## MATERIAL SHOWN
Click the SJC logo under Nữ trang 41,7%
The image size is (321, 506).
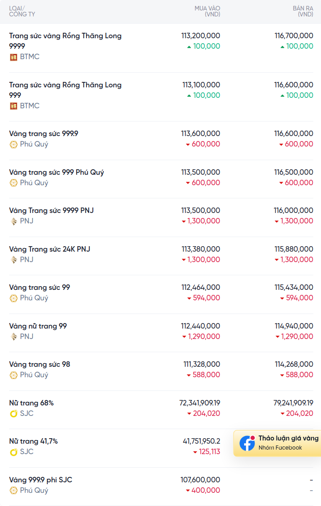(14, 452)
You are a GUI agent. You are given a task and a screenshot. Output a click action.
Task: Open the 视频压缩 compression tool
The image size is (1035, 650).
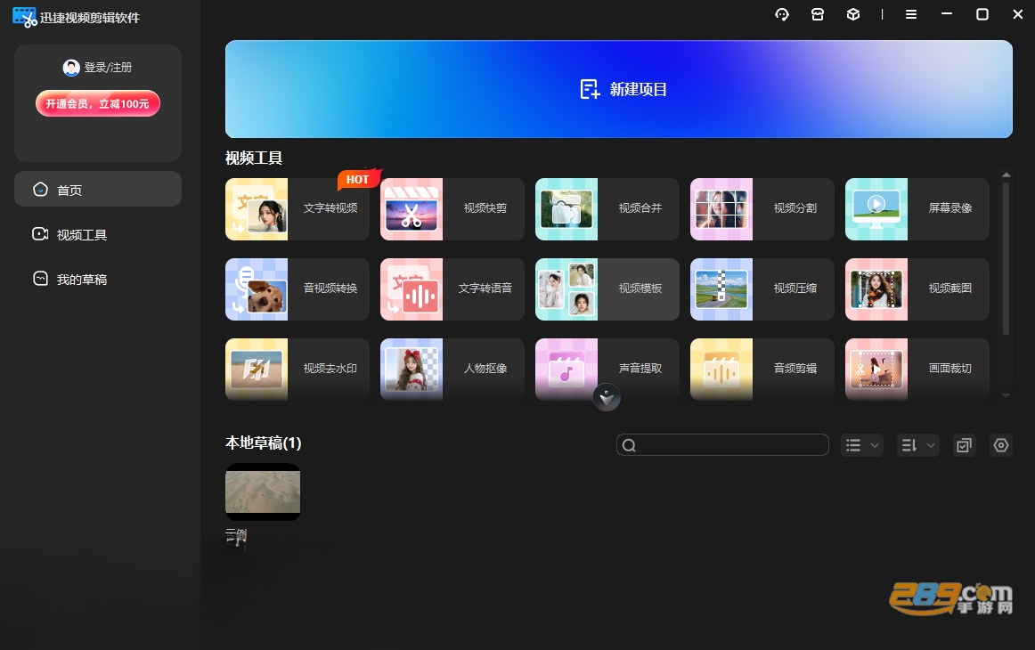762,289
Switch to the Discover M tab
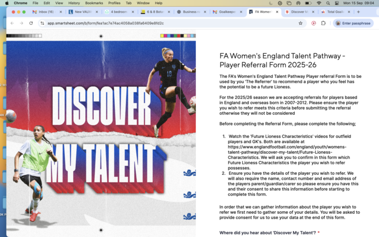 coord(299,12)
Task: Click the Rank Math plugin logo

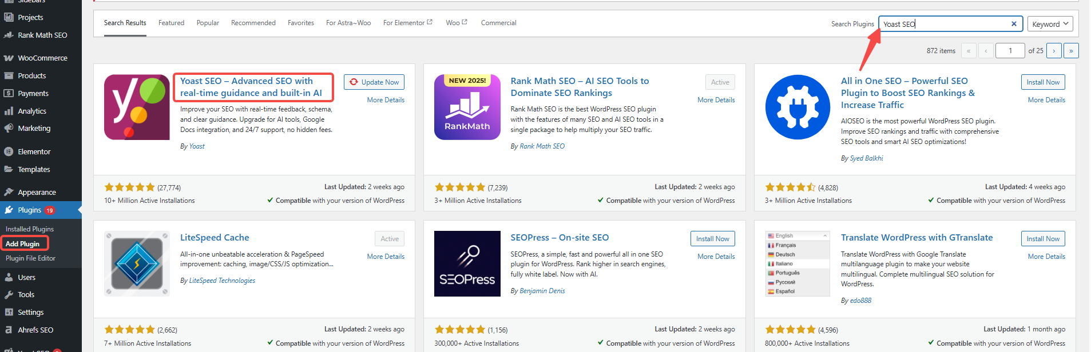Action: coord(467,107)
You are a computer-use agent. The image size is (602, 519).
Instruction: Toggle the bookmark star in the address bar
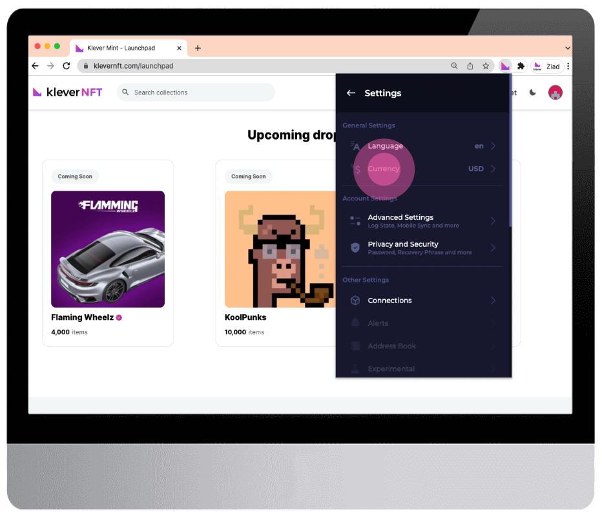pos(486,65)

## PROBLEM STATEMENT
Make an exact copy of the listing above. Do not include the pictures.

## RESPONSE TO THIS TASK
Click the SJC logo under Nữ trang 41,7%
The image size is (321, 506).
(14, 452)
You are a GUI agent. You are given a task and a screenshot. Output a click action.
Task: Open the 视频压缩 compression tool
The image size is (1035, 650).
762,289
Switch to the Discover M tab
 coord(299,12)
Task: Click the Rank Math plugin logo

Action: coord(467,107)
You are a computer-use agent. The image size is (602, 519).
Instruction: Toggle the bookmark star in the address bar
pos(486,65)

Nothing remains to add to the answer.